Do not misunderstand me: there are some outstanding elements in this work. One is of course Meryl Streep’s interpretation: it really is creepy how much she resembles Mrs. Tatcher, not only in her looks, but in the mimic and the voice and the fierce determination mixed to constant concern in her eyes. The looks of Meryl Streep are another outstanding element: make-up artists Mark Coulier and J. Roy Helland won, in fact, an Oscar for their work here. Also, the direction, by Phyllida Lloyd (at her second big work, the first one being Mamma Mia!) has its moments: I liked especially the way to show the loneliness and isolation by portraying Streep in an empty room that was full moments before. Finally, I like that historical facts are told somehow impartially: it is evident the rightful intention of showing the undeniable strength of this woman, but I am not quite sure whether the people that did this movie liked the Iron Lady and her political choices or not!


Yet, there are elements that make this movie quite boring, for an average end result.

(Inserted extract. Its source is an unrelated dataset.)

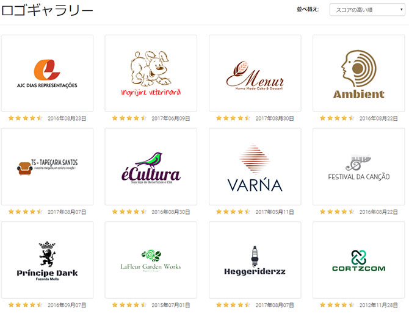View the TS Tapeçaria Santos armchair logo
This screenshot has width=409, height=314.
tap(47, 166)
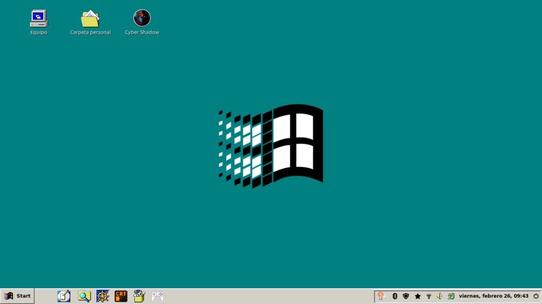Click the Windows logo on desktop wallpaper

I would mention two main ones, correlated somehow to each other. 

All the biographical movies are the same in structure, this one included: either the main characters remember their life or someone very close to them tells their story with nostalgia and admiration. Boring. Especially because I recently watched J. Edgar, which does exactly the same. Is it possible to tell a decades-spanning story about someone in a different way?



The second disappointed "boring" comes from another typical biographical film element: the struggle, the achievements, the entire life of great men (and women) are all ultimately interpreted as an attempt to fit in, to find one's place in the world, to show the detractors they were wrong. This is ok, it is only human, but can it be just that? Isn't it too simplistic to think that their strength just grew to hide their weaknesses and lack of self confidence? It may be one important determinant, but not everything. I personally find  it annoying when they explain everything with the giggling girls taunting the hero since adolescence. 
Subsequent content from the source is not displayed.